3. What this struggling, racially divided city needs is a corrupt African American mayor! Baltimore Mayor Catherine Pugh, whose self-dealing prompted Gov. Larry Hogan to call for criminal investigation,, announced Monday that she will take an indefinite leave of absence because of her, ah, cough, cough, (eye roll) health. She had been revealed to have negotiated a no-bid deal with the University of Maryland Medical System to purchase self-published books she had authored featuring a young girl named Healthy Holly, aimed at promoting exercise and good diet. Under the deal with the medical system, UMMS, which included Pugh on its board, paid the mayor $500,000 for copies of the books, $100,000 in each of five transactions in 2012, 2013, 2015, 2017 and 2018, buying 20,000 copies at $5 per book. to be fair, she wasn’t the only crook on the board: nine members of the 30-person UMMS board had contracts or other business deals with the medical system.
The Democratic mayor’s office issued a statement yesterday:
“With the mayor’s health deteriorating, she feels as though she is unable to fulfill her obligations as mayor of Baltimore city.To that end, Mayor Pugh will be taking an indefinite leave of absence to recuperate from this serious illness.”
The statement did not address the scandal over the books, which I’m sure had nothing to do with the mayor’s decision.

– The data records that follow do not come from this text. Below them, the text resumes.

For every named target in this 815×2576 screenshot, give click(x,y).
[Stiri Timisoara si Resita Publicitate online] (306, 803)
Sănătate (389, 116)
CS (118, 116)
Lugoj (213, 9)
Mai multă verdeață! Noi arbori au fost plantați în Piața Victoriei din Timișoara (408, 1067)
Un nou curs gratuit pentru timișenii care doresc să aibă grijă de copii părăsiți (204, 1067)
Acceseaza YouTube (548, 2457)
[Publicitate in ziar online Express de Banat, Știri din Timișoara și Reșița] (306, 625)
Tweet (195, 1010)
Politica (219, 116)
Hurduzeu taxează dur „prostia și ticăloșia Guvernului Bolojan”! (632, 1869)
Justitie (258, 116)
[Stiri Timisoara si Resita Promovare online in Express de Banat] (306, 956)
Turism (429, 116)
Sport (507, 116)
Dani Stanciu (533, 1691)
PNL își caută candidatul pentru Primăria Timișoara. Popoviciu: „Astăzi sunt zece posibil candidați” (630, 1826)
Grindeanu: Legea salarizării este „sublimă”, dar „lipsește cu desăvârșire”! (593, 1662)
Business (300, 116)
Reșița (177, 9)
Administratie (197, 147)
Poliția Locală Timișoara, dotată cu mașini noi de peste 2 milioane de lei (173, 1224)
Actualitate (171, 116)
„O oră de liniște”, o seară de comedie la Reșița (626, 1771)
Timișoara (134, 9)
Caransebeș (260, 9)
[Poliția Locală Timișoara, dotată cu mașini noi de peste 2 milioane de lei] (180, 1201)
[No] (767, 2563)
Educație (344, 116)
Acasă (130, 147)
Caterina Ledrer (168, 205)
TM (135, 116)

By not resigning but only going on “indefinite leave,” Pugh gets to keep receiving her salary.
4. Even New York Times features are fake news now. In a piece headlined, “‘Fosse/Verdon’ Has Magic to Do. And Undo,” the New York Times explains that finally, the true story of how iconic Broadway choreographer Bob Fosse abused everyone in his life and himself:
“[Verdon’s] inclusion…suggests a narrative informed by the #MeToo movement, a way to reframe the myth of the lone male auteur, of the man who behaves badly, but still, my God, those steps. If “Fosse/Verdon” succeeds, it could inform how we now tell stories about men like Fosse. Assuming we should tell these stories at all. Because if Fosse was a great man, he wasn’t necessarily a good one. He had genius, he had charm, but coercion and scapegoating colored his rehearsals, and he rarely met a chorus girl he didn’t try to bed. (Would he take no for answer? More or less. But his seductions often constituted an ugly abuse of power.)”
Hmmmm...that story sounds like one I saw in a movie once. What was it? It’s right in the tip of my tongue–oh yeah! The movie was called “All That Jazz,” which won four Oscars in 1980 while also being nominated for Best Picture, Best Director and Best Actor, and it was written and directed by Fosse himself as a brutal, self-damning indictment of his miserable conduct. Wouldn’t you think that a puff piece about a new series covering exactly the same ground with exactly the same intention might mention, for those not up on their theater history, that this has been done before, and not only that, that the film was an all-time classic that had the added authority of being made by the very man it was eviscerating? Even more bizarre is the fact that the Times piece refers to the film once without saying what it was, and in another place, includes the sentence, ” [Fosse’s} addictions — pills, sex, all that jazz — were legion.”
What is this, a game? Blue’s Clues?The idea is to mislead readers into thinking the series covers new ground when it isn’t, but to leave little hints for those in the know?
5. Signature significance:
Anyone who thinks this is a cogent, logical or coherent argument is incapable of critical thought. The Congresswoman’s response to the widespread mockery her nonsense received? This:
“GOP taking every tweet so earnestly, making my point for me. It’s not an argument against the price of a croissant – it’s about the value of human worth. But I guess that idea is foreign to them since their policies treat people as disposable anyway.”
No, the issue is that it’s unethical for any elected officials, House members of Congress members, to issue stupid tweets that cause the public to think they are being governed by the brain-damaged.